# PROVIDED TEXT:
━━━━━━

QUICK START - TrackMe Impact-Based Alerting (IBA)

Impact-Based Alerting (IBA)

  • Impact-Based Alerting (IBA) is a new core alerting model introduced in TrackMe 2.3.5.

  • IBA transforms how TrackMe determines entity status by using a flexible, configurable scoring system instead of hardcoded rules.

  • Inspired by Risk-Based Analysis (RBA) in security contexts, IBA allows administrators to fine-tune how different anomalies contribute to entity health status.

  • IBA provides complete transparency through detailed score breakdowns, making it easy to understand why an entity is in a particular state.

  • For users migrating from previous versions, the transition is seamless and requires no manual intervention.

  • This guide focuses on feeds tracking (DSM and DHM components) as the primary use case, with extensions to other TrackMe components covered in later sections.

What is Impact-Based Alerting?

Impact-Based Alerting (IBA) is TrackMe’s intelligent scoring system that determines entity health status based on a cumulative impact score. Instead of using fixed rules, IBA aggregates scores from various anomaly types over a 24-hour rolling window, providing a flexible and tunable approach to alerting.

━━━━━━

# COLLECTED DATA:
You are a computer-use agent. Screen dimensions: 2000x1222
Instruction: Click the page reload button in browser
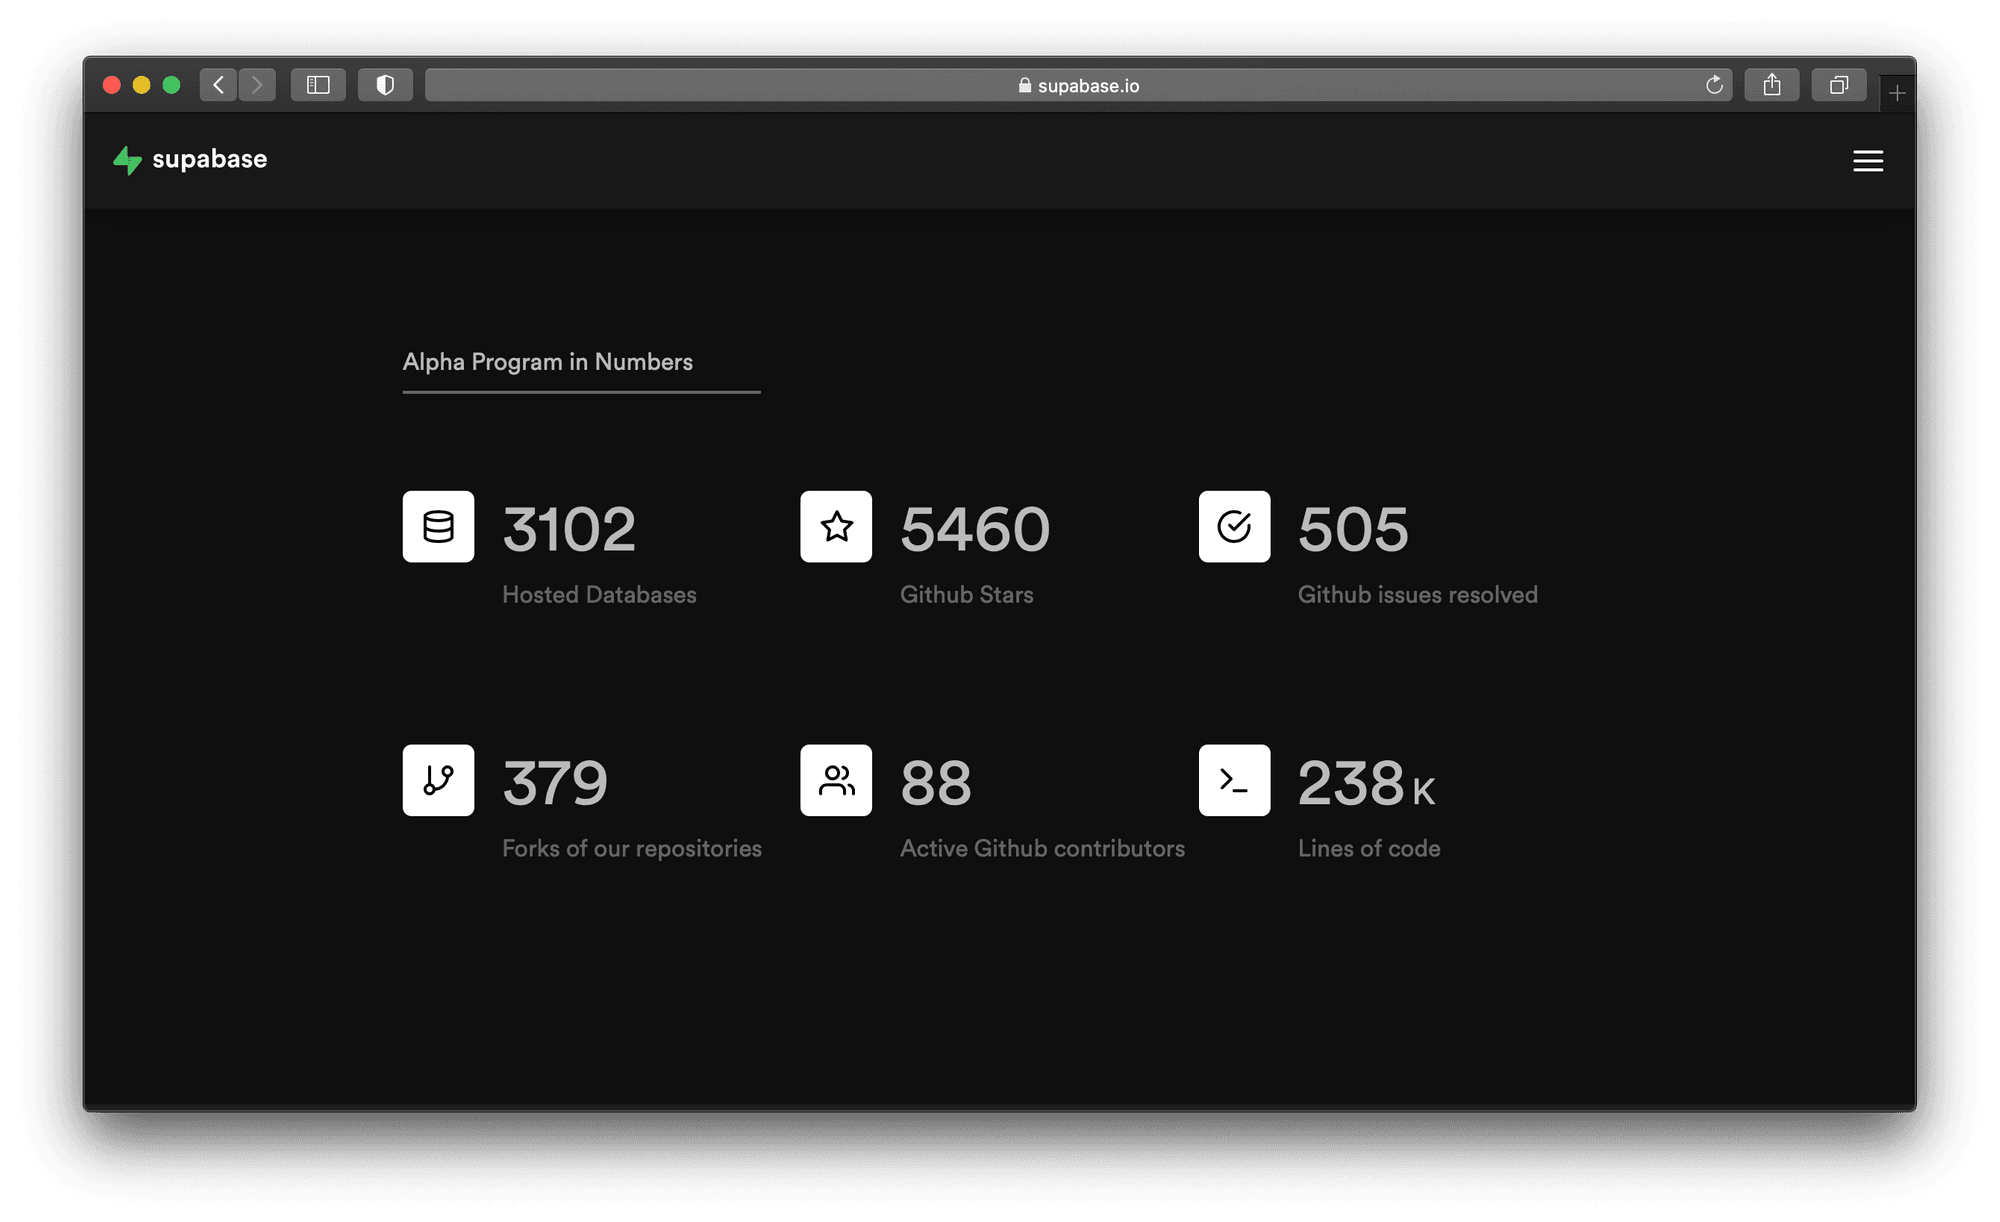point(1710,86)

━━━━━━

# CHALLENGE A:
In the Impact-Based Alerting guide, which TrackMe version first introduced this alerting model?
# CHALLENGE B:
Write the next part of the Impact-Based Alerting guide, starting right after its last sentence.

# TASK RESPONSE A:
TrackMe 2.3.5.

# TASK RESPONSE B:
Domain Positioning

  • Inspired by security-grade risk scoring, IBA brings impact-driven alerting to data monitoring. IBA applies risk-based scoring principles to data reliability and observability in TrackMe.

Key Concepts:

  • Impact Score: A numeric value (0-100) assigned to each anomaly type when detected

  • Total Score: The cumulative sum of all impact scores for an entity

  • Score Aggregation: Scores are aggregated over a 24-hour rolling window

  • Status Determination: Entity status (green, orange, red, blue) is determined by the total score

  • Score Transparency: Every score includes a detailed breakdown showing exactly which anomalies contributed

Why IBA Matters:

  • Smarter Alerting: Fine-tune impact scores per tenant, component, and anomaly type to match your environment’s priorities

  • Reduced False Positives: One-click suppression capabilities allow you to mark outliers or entire entities as false positives

  • Complete Transparency: Detailed score breakdowns show exactly why an entity is in a particular state

  • Flexible Configuration: Adjust impact scores through an intuitive UI without code changes

  • Audit Trail: Full traceability of score events and anomaly reasons, even when suppressed

Understanding Entity Status in IBA

TrackMe entities can have four possible statuses, each determined by the total impact score:

Green Status
  • Condition: Total score = 0 (no anomalies detected)

  • Meaning: The entity is healthy and operating normally

  • Visual Indicator: Green status dot

Orange Status
  • Condition: Total score > 0 and < 100 (anomalies present but below critical threshold)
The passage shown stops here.